Dienstag, 8. Februar 2022

Innereien einer Digitalkamera

 Mein Einstieg in die digitale Fotografie begann recht zögerlich. Zuerst mit einer Kompaktzoomkamera von Fujifilm (1,2 MP, nur 100 ASA, Smart Media-Speicherkarte). Die Bildqualität reichte aber für A4-Ausdrucke aus. Die Kamera funktioniert noch heute, wobei ich sie aber nicht mehr nutze. Die Smart Media-Speicherkarte war bekanntlich eine technische Sackgasse.

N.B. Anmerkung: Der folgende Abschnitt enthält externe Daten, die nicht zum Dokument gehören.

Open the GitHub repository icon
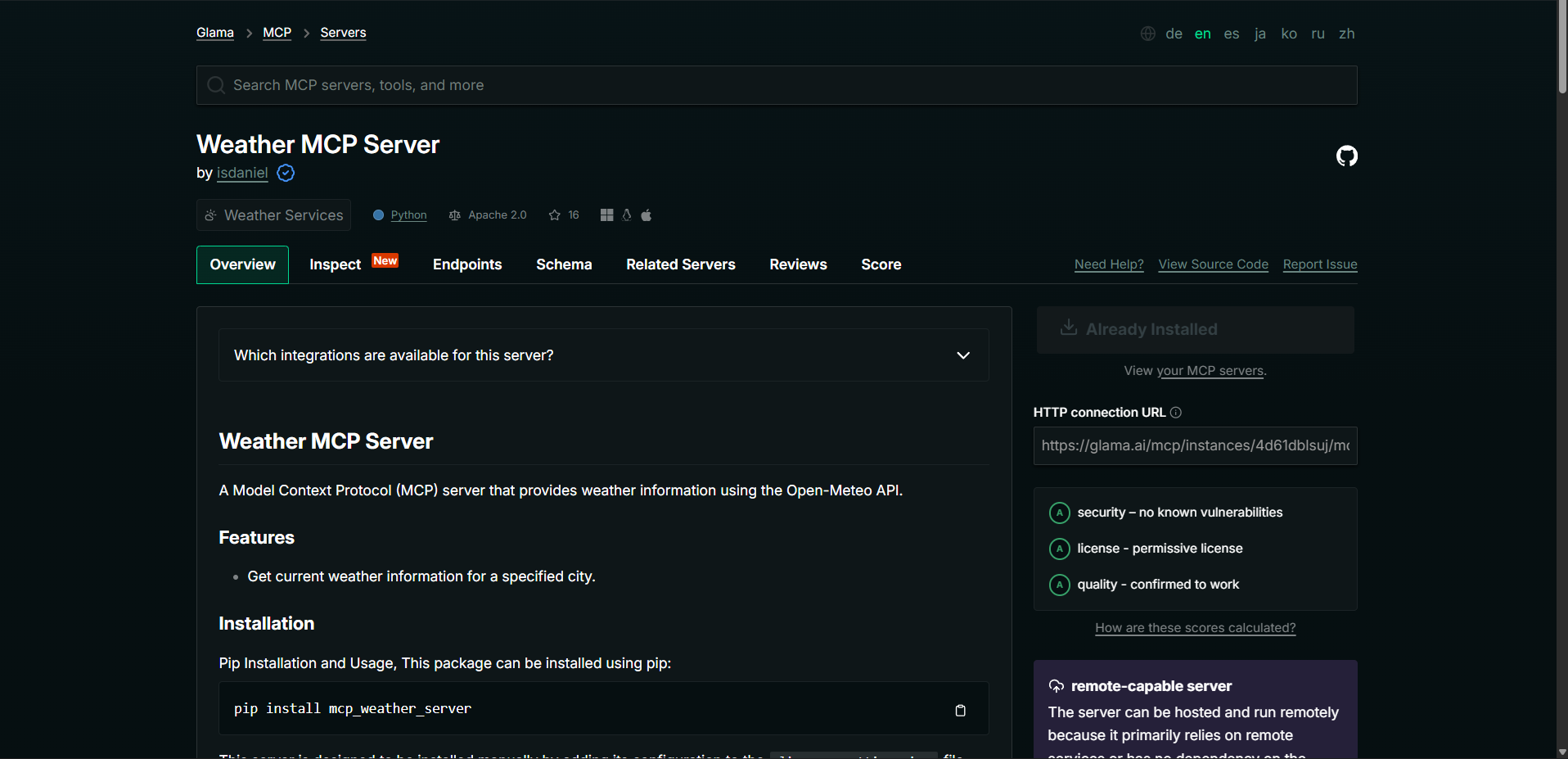The image size is (1568, 759). (x=1346, y=156)
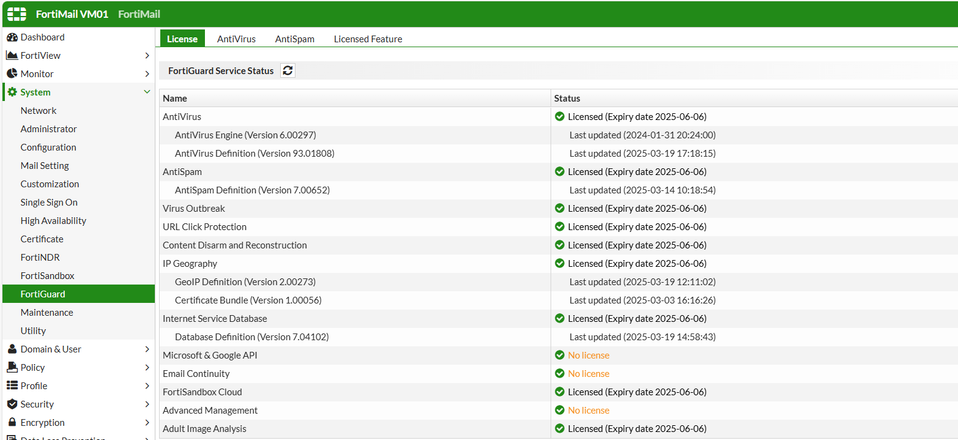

Meine zweite Digitalknipse war eine auf Rollei umgelabelte Zoomkompakte mit 5 MP und SD-Kartenspeicher. Schön kompakt für die Hosentasche mit einem sehr guten Objektivschutz. Doch in der Hosentasche war die Kamera fast nie, sondern oft beim Reparaturservice. Fast nichts funktionierte richtig. Display, Software, ... eine einzige Katastrophe. Die Rollei war dreimal bei der Garantiereparatur. Ein Geld zurück-Angebot des Elektronikmarkts hatte ich unbegreiflicherweise nicht angenommen.

Neulich grub ich das unglückselige Teil beim Aufräumen wieder aus - und griff zum Schraubenzieher, um die Knipse nackich zu machen.

Camerastriptease!

Hier sind die Bilder:










Ich war ist zweierlei Hinsicht überrascht und erstaunt. Einerseits waren die Komponenten hoch komplex und filigran. Was steckt da nur für eine Ingenieurskunst drin! Auf der anderen Seite waren einige Bauteile mit Tesafilm angeklebt! Was ist das denn?
Zusammengebaut habe ich das Teil nicht mehr. Die Rollei weilt nun - umweltgerecht entsorgt - in den ewigen Jagdgründen.

Alle Bilder entstanden mit einer Leica S 2, dem Pentax 67  2,4/105 und den Zwischenringen 2 + 3 in Kombination.